Testosteronmangel hat schwerwiegende gesundheitliche Folgen. Die Symptome und Beschwerden unterscheiden sich in Abhängigkeit davon, in welcher Lebensphase der Testosteronmangel auftritt.

Testosteronmangel beim erwachsenen Mann

Krankheits- und altersbedingt kann sich beim erwachsenen Mann ein Testosteronmangel entwickeln. Erste Anzeichen sind die Abnahme der geistigen und körperlichen Leistungsfähigkeit sowie psychische Beschwerden (Depressionen, Ängste, Gereiztheit, Konzentrationsschwäche). Diese unspezifischen Störungen werden häufig nicht als Zeichen eines Hormonmangels erkannt, sondern beruflichem und privatem Stress zugeschrieben. Viele Männer äußern vegetative Beschwerden wie Schwitzen, Frösteln, Hitzewallungen, Schwindel und Herzrasen.

Bei Testosteronmangel treten Störungen des Sexuallebens auf. Das sexuelle Verlangen (Libido) nimmt ebenso ab wie die Erektionsfähigkeit. Jeder Mann hat gelegentlich Erektionsprobleme. Der Fragebogen hilft, die Erektionsstörungen richtig einzuschätzen. Besonders typisch für Testosteronmangel ist das Ausbleiben spontaner morgendlicher Erektionen.

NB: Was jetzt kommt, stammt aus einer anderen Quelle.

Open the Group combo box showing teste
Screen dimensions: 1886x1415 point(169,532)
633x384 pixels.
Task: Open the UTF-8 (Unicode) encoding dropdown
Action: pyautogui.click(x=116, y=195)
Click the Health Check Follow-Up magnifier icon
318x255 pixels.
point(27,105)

Da auch die Spermienbildung von Testosteron gesteuert wird, ist bei Männern mit Testosteronmangel auch die Fruchtbarkeit (Fertilität) reduziert.

Der typisch männliche Behaarungstyp bildet sich zurück (reduzierter Bartwuchs, abnehmende Körperbehaarung). Die Haut wird trocken und faltig.

Testosteronmangel äußert sich in der Abnahme von Muskelmasse und führt so zu Muskelschwäche. Gleichzeitig nimmt der Fettanteil am Körper (vor allem im Bauchbereich) zu.

 

Unbehandelter Testosteronmangel führt zu Osteoporose (Knochenschwund). Dieses Risiko ist zusätzlich dadurch erhöht, dass sich durch den Testosteronmangel auch der Halteapparat des Skeletts (Muskulatur) zurückbildet. Es steigt die Gefahr, einen Knochenbruch zu erleiden, vor allem dann, wenn weitere Risikofaktoren für Osteoporose vorliegen.

Da die Blutbildung des Mannes ebenfalls von Testosteron beeinflusst wird, haben Männer mit Testosteronmangel häufig eine Anämie.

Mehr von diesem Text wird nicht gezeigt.